**Brief:** The entries that follow need to be retyped verbatim.

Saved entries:
-*-

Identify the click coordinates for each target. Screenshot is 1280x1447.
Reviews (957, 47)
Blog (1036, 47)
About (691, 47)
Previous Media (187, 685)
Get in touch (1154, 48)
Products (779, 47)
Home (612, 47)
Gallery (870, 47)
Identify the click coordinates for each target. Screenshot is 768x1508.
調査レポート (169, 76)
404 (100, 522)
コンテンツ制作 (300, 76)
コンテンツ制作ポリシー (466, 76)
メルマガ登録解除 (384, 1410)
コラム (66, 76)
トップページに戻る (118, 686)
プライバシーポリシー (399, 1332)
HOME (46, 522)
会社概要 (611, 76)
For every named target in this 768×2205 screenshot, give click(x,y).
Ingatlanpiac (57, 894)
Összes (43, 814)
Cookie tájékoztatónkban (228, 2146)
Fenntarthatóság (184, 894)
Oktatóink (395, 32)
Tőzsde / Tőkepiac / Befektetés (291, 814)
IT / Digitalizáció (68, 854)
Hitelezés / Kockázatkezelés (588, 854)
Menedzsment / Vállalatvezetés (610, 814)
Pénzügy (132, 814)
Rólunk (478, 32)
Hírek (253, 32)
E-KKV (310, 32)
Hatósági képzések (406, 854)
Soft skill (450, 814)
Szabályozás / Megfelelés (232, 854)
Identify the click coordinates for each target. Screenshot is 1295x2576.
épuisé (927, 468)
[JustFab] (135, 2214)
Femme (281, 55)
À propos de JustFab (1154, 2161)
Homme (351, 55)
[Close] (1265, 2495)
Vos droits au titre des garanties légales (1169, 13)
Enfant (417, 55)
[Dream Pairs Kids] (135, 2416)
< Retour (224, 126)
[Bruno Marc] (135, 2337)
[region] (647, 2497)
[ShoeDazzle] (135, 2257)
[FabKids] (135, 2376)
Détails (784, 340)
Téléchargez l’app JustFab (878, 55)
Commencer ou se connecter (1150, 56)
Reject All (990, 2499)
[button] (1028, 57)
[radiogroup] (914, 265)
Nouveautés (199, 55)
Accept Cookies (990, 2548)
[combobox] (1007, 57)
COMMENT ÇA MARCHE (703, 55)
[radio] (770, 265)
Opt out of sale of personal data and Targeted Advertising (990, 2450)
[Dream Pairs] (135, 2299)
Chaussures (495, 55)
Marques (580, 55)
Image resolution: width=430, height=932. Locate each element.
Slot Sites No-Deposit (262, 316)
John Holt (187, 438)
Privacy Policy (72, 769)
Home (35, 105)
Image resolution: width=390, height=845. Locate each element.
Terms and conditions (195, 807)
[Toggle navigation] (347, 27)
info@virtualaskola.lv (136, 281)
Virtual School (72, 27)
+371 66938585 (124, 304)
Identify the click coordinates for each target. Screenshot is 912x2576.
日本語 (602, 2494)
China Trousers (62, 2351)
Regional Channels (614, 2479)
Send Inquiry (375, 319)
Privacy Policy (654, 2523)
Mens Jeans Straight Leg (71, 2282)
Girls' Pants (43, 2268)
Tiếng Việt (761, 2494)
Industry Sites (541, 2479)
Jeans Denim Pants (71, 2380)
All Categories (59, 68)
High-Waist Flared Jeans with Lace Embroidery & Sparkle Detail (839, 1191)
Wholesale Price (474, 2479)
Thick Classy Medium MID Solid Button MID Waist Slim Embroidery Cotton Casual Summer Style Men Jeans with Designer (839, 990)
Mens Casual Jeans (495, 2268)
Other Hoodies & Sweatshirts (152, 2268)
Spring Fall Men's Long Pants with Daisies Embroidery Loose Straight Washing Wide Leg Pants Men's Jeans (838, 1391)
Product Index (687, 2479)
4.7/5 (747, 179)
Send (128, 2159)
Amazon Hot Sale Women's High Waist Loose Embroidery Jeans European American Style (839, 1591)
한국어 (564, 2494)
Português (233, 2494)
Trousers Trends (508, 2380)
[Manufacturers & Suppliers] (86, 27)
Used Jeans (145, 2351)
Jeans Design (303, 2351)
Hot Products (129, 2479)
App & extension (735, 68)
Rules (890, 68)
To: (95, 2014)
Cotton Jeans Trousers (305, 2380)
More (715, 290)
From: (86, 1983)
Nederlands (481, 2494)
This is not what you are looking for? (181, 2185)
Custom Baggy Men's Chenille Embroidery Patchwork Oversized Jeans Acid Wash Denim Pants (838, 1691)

-*-

**Answer:**
Identify the click coordinates for each target. Screenshot is 1280x1447.
Reviews (957, 47)
Blog (1036, 47)
About (691, 47)
Previous Media (187, 685)
Get in touch (1154, 48)
Products (779, 47)
Home (612, 47)
Gallery (870, 47)
Identify the click coordinates for each target. Screenshot is 768x1508.
調査レポート (169, 76)
404 (100, 522)
コンテンツ制作 (300, 76)
コンテンツ制作ポリシー (466, 76)
メルマガ登録解除 (384, 1410)
コラム (66, 76)
トップページに戻る (118, 686)
プライバシーポリシー (399, 1332)
HOME (46, 522)
会社概要 (611, 76)
For every named target in this 768×2205 screenshot, give click(x,y).
Ingatlanpiac (57, 894)
Összes (43, 814)
Cookie tájékoztatónkban (228, 2146)
Fenntarthatóság (184, 894)
Oktatóink (395, 32)
Tőzsde / Tőkepiac / Befektetés (291, 814)
IT / Digitalizáció (68, 854)
Hitelezés / Kockázatkezelés (588, 854)
Menedzsment / Vállalatvezetés (610, 814)
Pénzügy (132, 814)
Rólunk (478, 32)
Hírek (253, 32)
E-KKV (310, 32)
Hatósági képzések (406, 854)
Soft skill (450, 814)
Szabályozás / Megfelelés (232, 854)
Identify the click coordinates for each target. Screenshot is 1295x2576.
épuisé (927, 468)
[JustFab] (135, 2214)
Femme (281, 55)
À propos de JustFab (1154, 2161)
Homme (351, 55)
[Close] (1265, 2495)
Vos droits au titre des garanties légales (1169, 13)
Enfant (417, 55)
[Dream Pairs Kids] (135, 2416)
< Retour (224, 126)
[Bruno Marc] (135, 2337)
[region] (647, 2497)
[ShoeDazzle] (135, 2257)
[FabKids] (135, 2376)
Détails (784, 340)
Téléchargez l’app JustFab (878, 55)
Commencer ou se connecter (1150, 56)
Reject All (990, 2499)
[button] (1028, 57)
[radiogroup] (914, 265)
Nouveautés (199, 55)
Accept Cookies (990, 2548)
[combobox] (1007, 57)
COMMENT ÇA MARCHE (703, 55)
[radio] (770, 265)
Opt out of sale of personal data and Targeted Advertising (990, 2450)
[Dream Pairs] (135, 2299)
Chaussures (495, 55)
Marques (580, 55)
Image resolution: width=430, height=932. Locate each element.
Slot Sites No-Deposit (262, 316)
John Holt (187, 438)
Privacy Policy (72, 769)
Home (35, 105)
Image resolution: width=390, height=845. Locate each element.
Terms and conditions (195, 807)
[Toggle navigation] (347, 27)
info@virtualaskola.lv (136, 281)
Virtual School (72, 27)
+371 66938585 (124, 304)
Identify the click coordinates for each target. Screenshot is 912x2576.
日本語 (602, 2494)
China Trousers (62, 2351)
Regional Channels (614, 2479)
Send Inquiry (375, 319)
Privacy Policy (654, 2523)
Mens Jeans Straight Leg (71, 2282)
Girls' Pants (43, 2268)
Tiếng Việt (761, 2494)
Industry Sites (541, 2479)
Jeans Denim Pants (71, 2380)
All Categories (59, 68)
High-Waist Flared Jeans with Lace Embroidery & Sparkle Detail (839, 1191)
Wholesale Price (474, 2479)
Thick Classy Medium MID Solid Button MID Waist Slim Embroidery Cotton Casual Summer Style Men Jeans with Designer (839, 990)
Mens Casual Jeans (495, 2268)
Other Hoodies & Sweatshirts (152, 2268)
Spring Fall Men's Long Pants with Daisies Embroidery Loose Straight Washing Wide Leg Pants Men's Jeans (838, 1391)
Product Index (687, 2479)
4.7/5 (747, 179)
Send (128, 2159)
Amazon Hot Sale Women's High Waist Loose Embroidery Jeans European American Style (839, 1591)
한국어 (564, 2494)
Português (233, 2494)
Trousers Trends (508, 2380)
[Manufacturers & Suppliers] (86, 27)
Used Jeans (145, 2351)
Jeans Design (303, 2351)
Hot Products (129, 2479)
App & extension (735, 68)
Rules (890, 68)
To: (95, 2014)
Cotton Jeans Trousers (305, 2380)
More (715, 290)
From: (86, 1983)
Nederlands (481, 2494)
This is not what you are looking for? (181, 2185)
Custom Baggy Men's Chenille Embroidery Patchwork Oversized Jeans Acid Wash Denim Pants (838, 1691)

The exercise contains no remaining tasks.